Just found another case...

https://www.mediawiki.org/w/index.php?diff=2427878&oldid=2382189&title=Extension%3AUploadLogo&type=revision

but:

mysql:wikiadmin@db1077 [mediawikiwiki]> select * from linter where linter_id=30130;
+-----------+-------------+------------+--------------+------------+-----------------------+
| linter_id | linter_page | linter_cat | linter_start | linter_end | linter_params         |
+-----------+-------------+------------+--------------+------------+-----------------------+
|     30130 |      636946 |          3 |         1568 |       1638 | {"items":["options"]} |
+-----------+-------------+------------+--------------+------------+-----------------------+
1 row in set (0.00 sec)

Question: Do we keep logs for pages/events that changeprop processed? I'll try to investigate this from the parsoid/linter/jobqueue side too.

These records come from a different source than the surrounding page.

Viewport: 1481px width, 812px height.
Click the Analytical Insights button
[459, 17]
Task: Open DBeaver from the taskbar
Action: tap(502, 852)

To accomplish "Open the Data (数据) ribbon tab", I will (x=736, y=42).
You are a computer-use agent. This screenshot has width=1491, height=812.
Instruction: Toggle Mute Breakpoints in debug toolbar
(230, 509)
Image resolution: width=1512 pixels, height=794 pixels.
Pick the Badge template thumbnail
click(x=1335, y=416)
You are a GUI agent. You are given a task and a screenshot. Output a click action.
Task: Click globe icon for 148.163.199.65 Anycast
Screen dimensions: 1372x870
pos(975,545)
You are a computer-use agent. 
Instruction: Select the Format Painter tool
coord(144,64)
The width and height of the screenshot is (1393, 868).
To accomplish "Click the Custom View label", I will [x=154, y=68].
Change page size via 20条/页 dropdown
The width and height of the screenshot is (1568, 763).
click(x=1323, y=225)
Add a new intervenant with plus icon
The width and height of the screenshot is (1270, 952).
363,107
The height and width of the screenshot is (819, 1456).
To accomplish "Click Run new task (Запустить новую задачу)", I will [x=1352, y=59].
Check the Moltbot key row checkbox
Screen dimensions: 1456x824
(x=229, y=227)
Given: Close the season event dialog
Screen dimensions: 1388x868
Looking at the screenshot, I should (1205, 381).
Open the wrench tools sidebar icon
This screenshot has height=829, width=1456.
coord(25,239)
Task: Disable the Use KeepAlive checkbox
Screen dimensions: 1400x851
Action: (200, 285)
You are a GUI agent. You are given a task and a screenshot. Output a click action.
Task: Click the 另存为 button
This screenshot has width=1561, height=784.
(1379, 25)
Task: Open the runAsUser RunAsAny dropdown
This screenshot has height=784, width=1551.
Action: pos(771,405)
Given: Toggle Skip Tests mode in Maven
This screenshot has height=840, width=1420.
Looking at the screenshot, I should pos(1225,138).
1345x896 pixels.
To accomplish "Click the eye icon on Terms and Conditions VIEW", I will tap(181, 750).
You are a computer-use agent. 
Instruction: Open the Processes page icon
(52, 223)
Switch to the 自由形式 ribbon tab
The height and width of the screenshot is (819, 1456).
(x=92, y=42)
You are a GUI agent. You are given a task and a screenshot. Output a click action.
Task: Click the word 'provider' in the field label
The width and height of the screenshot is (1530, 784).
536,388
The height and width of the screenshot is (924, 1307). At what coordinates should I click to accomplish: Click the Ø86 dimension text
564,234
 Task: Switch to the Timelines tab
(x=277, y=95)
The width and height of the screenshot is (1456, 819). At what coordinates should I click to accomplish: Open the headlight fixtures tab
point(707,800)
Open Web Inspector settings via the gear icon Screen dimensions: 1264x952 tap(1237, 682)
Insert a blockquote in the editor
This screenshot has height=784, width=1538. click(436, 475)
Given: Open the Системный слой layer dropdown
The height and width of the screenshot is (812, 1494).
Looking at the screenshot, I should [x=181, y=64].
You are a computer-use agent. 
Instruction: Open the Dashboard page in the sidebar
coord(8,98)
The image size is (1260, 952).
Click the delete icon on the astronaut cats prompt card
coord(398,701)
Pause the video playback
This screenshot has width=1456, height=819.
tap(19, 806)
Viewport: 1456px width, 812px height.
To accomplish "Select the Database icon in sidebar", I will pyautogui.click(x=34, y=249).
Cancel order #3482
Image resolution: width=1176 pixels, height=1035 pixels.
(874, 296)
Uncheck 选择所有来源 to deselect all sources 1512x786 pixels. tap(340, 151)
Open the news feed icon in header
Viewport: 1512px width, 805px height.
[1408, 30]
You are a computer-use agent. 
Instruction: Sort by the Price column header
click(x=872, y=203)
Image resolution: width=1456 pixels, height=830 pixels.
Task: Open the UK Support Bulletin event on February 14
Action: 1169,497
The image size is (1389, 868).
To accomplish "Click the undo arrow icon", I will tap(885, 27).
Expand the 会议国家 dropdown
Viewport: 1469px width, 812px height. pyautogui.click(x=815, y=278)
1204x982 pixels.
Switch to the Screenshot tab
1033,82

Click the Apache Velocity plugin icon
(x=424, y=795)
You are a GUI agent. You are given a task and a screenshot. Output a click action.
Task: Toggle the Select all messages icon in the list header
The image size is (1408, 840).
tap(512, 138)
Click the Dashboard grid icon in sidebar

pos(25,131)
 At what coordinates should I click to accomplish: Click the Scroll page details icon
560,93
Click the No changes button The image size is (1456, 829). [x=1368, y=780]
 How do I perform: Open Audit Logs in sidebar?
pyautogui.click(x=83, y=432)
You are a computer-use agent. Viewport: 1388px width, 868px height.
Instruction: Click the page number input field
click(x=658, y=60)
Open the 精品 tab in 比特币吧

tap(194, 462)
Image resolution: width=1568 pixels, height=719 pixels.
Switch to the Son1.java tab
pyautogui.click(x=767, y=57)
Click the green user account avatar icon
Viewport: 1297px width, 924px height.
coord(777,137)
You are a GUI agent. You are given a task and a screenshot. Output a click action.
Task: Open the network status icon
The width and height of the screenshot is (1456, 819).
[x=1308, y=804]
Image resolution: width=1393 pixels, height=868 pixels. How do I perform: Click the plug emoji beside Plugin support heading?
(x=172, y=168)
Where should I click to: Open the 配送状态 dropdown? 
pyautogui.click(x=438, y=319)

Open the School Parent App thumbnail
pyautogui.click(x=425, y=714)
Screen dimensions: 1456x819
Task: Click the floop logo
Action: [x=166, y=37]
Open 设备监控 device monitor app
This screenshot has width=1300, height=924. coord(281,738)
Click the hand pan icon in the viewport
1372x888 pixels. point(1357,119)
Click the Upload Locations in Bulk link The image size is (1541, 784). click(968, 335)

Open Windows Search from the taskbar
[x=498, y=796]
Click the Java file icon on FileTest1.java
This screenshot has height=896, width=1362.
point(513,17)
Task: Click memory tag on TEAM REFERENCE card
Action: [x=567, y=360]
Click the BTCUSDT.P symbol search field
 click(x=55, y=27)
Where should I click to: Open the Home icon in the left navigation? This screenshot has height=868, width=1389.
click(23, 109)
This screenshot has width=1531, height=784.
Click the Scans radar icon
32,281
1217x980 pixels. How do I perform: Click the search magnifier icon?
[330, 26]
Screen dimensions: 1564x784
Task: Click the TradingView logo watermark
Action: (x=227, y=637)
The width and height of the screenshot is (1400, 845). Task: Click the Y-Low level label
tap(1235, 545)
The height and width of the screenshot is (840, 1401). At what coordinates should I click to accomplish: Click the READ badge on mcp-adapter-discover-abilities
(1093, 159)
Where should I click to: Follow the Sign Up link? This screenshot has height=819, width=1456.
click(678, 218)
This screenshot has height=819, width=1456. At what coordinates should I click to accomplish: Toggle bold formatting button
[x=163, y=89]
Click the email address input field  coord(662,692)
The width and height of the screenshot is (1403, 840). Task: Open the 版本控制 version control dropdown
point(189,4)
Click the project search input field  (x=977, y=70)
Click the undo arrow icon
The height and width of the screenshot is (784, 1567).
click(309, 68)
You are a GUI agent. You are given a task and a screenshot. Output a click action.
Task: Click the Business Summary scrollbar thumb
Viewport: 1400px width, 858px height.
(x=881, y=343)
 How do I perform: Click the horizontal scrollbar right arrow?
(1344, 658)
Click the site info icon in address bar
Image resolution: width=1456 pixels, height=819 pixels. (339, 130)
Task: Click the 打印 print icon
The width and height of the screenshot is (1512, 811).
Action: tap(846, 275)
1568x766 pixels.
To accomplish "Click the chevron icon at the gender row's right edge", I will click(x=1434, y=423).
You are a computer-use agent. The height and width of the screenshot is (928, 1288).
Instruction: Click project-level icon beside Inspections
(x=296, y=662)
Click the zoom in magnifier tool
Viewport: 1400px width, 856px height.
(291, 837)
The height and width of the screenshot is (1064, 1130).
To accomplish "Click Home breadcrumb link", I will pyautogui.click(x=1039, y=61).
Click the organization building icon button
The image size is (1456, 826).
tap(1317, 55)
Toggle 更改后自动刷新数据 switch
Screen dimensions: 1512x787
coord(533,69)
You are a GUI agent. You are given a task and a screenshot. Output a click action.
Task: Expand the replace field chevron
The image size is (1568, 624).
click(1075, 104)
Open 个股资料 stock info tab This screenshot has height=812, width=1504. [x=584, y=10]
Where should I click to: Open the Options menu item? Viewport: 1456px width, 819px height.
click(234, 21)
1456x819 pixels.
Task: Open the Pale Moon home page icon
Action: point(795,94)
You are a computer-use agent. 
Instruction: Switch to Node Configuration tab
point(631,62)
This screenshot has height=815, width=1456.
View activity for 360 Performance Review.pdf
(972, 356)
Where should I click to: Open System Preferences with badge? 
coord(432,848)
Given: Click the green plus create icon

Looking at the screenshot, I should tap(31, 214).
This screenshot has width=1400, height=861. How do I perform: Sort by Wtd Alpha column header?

The specific edit that should have fixed this was revid=2427878. If changeprop did process that event, I'm starting to suspect that it might be a race condition when parsoid contacts MW...:

		if ( !$title || !$title->getArticleID()
			|| $title->getLatestRevID() != $params['revision']
		) {
			$this->dieUsage( 'Invalid, non-existent, or outdated title', 'invalid-title' );
		}

Here's the event from Kafka that was processed:

{  
   "comment":"Lint errors",
   "database":"mediawikiwiki",
   "meta":{  
      "domain":"www.mediawiki.org",
      "dt":"2017-03-21T13:56:40+00:00",
      "id":"35735e8f-0e3e-11e7-9813-b083fecf0c72",
      "request_id":"54e949da-94aa-49ee-a487-f5110a9668f6",
      "schema_uri":"mediawiki/revision/create/1",
      "topic":"mediawiki.revision-create",
      "uri":"https://www.mediawiki.org/wiki/Extension:UploadLogo"
   },
   "page_id":636946,
   "page_is_redirect":false,
   "page_namespace":102,
   "page_title":"Extension:UploadLogo",
   "performer":{  
      "user_groups":[  
         "sysop",
         "translationadmin",
         "*",
         "user",
         "autoconfirmed"
      ],
      "user_id":472859,
      "user_is_bot":false,
      "user_text":"Shirayuki"
   },
   "rev_content_format":"wikitext",
   "rev_content_model":"wikitext",
   "rev_id":2427878,
   "rev_len":1866,
   "rev_minor_edit":false,
   "rev_parent_id":2382189,
   "rev_sha1":"qi27jrcf6nn0webnlfelkkmbeorasex",
   "rev_timestamp":"2017-03-21T13:56:40Z"
}

The event was not retried, so apparently it got processed successfully.

Change 344998 had a related patch set uploaded (by Legoktm):
[operations/mediawiki-config@master] Linter: whitelist parsoid canaries too

https://gerrit.wikimedia.org/r/344998

Change 344998 merged by jenkins-bot:
[operations/mediawiki-config@master] Linter: whitelist parsoid canaries too

https://gerrit.wikimedia.org/r/344998

Mentioned in SAL (#wikimedia-operations) [2017-03-27T19:56:12Z] <legoktm@tin> Synchronized wmf-config/InitialiseSettings.php: Linter: whitelist parsoid canaries too - https://gerrit.wikimedia.org/r/#/c/344998/ - T160573 (duration: 00m 44s)

After looking into the parsoid logs, I noticed that wtp2001 wasn't whitelisted, and it turns out that we were dropping events from all of the four canary servers, about 9% of events in total. I'm not closing this yet because I saw a few other errors in the logs that need investigating, but I think this should fix the largest source of issues.

No more reports of delayed updates have come in since, closing as resolved.